## Short problem 1
Update the records from the start through the line that contains "tap(223, 214)", replacing "sidebar" with "side panel" and leaving everything else the same.

## Source text
- - -
XPS_NPI_DMA is high performance direct memory access (DMA) engine which seamlessly integrates into Xilinx EDK environment (figure below). It is highly flexible due to full access of the softcore MicroBlaze to the XPS_NPI_DMA core functionality through 9 32-bit registers attached to PLBv4.6 bus.
It enables high speed data streaming to (input port) and from (output port) an external memory attached to a Xilinx Multiport Memory Controller (MPMC).
- - -
(Saved data entries)
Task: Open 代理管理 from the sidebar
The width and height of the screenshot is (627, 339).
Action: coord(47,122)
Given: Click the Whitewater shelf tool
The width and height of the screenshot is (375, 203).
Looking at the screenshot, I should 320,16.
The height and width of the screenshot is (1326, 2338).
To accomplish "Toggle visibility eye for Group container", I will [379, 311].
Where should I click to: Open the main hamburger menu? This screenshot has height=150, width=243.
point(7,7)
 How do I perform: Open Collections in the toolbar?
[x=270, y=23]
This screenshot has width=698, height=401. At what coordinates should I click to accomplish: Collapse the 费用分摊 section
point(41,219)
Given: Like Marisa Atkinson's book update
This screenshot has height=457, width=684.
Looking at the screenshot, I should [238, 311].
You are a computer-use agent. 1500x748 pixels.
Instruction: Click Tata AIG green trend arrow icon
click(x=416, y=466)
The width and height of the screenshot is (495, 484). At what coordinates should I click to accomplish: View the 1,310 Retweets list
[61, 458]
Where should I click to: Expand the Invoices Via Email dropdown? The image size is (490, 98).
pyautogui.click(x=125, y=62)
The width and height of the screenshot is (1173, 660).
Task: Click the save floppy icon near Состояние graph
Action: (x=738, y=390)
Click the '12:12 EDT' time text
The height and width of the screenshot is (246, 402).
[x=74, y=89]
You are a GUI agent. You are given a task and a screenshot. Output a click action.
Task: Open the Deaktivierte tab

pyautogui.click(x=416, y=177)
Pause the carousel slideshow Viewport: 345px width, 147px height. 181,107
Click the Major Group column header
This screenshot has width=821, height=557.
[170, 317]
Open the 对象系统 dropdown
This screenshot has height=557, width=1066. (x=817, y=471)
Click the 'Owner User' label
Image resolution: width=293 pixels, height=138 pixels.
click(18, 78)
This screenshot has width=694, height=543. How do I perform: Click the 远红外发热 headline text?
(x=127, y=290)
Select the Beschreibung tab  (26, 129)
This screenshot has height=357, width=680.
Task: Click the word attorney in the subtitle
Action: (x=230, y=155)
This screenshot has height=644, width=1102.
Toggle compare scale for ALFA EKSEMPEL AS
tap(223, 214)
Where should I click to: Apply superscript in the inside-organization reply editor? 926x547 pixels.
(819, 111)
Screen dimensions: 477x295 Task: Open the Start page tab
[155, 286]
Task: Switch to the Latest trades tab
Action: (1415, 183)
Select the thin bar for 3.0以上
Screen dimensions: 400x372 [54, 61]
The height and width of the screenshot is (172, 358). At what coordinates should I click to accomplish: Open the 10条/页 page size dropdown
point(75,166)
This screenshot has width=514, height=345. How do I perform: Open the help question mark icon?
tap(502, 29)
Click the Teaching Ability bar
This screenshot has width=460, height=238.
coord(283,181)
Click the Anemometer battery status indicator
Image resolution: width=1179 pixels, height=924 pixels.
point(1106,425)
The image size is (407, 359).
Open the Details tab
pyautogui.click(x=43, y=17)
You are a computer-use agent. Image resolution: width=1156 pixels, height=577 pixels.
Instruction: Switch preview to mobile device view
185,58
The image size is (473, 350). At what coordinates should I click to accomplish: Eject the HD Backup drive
- - -
## Short problem 2
From the XPS_NPI_DMA description, copy word for word the part that opens with the words "XPS_NPI_DMA is high" and closes with "Memory Controller (MPMC).".

## Reply 1
Task: Open 代理管理 from the side panel
The width and height of the screenshot is (627, 339).
Action: coord(47,122)
Given: Click the Whitewater shelf tool
The width and height of the screenshot is (375, 203).
Looking at the screenshot, I should 320,16.
The height and width of the screenshot is (1326, 2338).
To accomplish "Toggle visibility eye for Group container", I will [379, 311].
Where should I click to: Open the main hamburger menu? This screenshot has height=150, width=243.
point(7,7)
 How do I perform: Open Collections in the toolbar?
[x=270, y=23]
This screenshot has width=698, height=401. At what coordinates should I click to accomplish: Collapse the 费用分摊 section
point(41,219)
Given: Like Marisa Atkinson's book update
This screenshot has height=457, width=684.
Looking at the screenshot, I should [238, 311].
You are a computer-use agent. 1500x748 pixels.
Instruction: Click Tata AIG green trend arrow icon
click(x=416, y=466)
The width and height of the screenshot is (495, 484). At what coordinates should I click to accomplish: View the 1,310 Retweets list
[61, 458]
Where should I click to: Expand the Invoices Via Email dropdown? The image size is (490, 98).
pyautogui.click(x=125, y=62)
The width and height of the screenshot is (1173, 660).
Task: Click the save floppy icon near Состояние graph
Action: (x=738, y=390)
Click the '12:12 EDT' time text
The height and width of the screenshot is (246, 402).
[x=74, y=89]
You are a GUI agent. You are given a task and a screenshot. Output a click action.
Task: Open the Deaktivierte tab

pyautogui.click(x=416, y=177)
Pause the carousel slideshow Viewport: 345px width, 147px height. 181,107
Click the Major Group column header
This screenshot has width=821, height=557.
[170, 317]
Open the 对象系统 dropdown
This screenshot has height=557, width=1066. (x=817, y=471)
Click the 'Owner User' label
Image resolution: width=293 pixels, height=138 pixels.
click(18, 78)
This screenshot has width=694, height=543. How do I perform: Click the 远红外发热 headline text?
(x=127, y=290)
Select the Beschreibung tab  (26, 129)
This screenshot has height=357, width=680.
Task: Click the word attorney in the subtitle
Action: (x=230, y=155)
This screenshot has height=644, width=1102.
Toggle compare scale for ALFA EKSEMPEL AS
tap(223, 214)

## Reply 2
XPS_NPI_DMA is high performance direct memory access (DMA) engine which seamlessly integrates into Xilinx EDK environment (figure below). It is highly flexible due to full access of the softcore MicroBlaze to the XPS_NPI_DMA core functionality through 9 32-bit registers attached to PLBv4.6 bus.
It enables high speed data streaming to (input port) and from (output port) an external memory attached to a Xilinx Multiport Memory Controller (MPMC).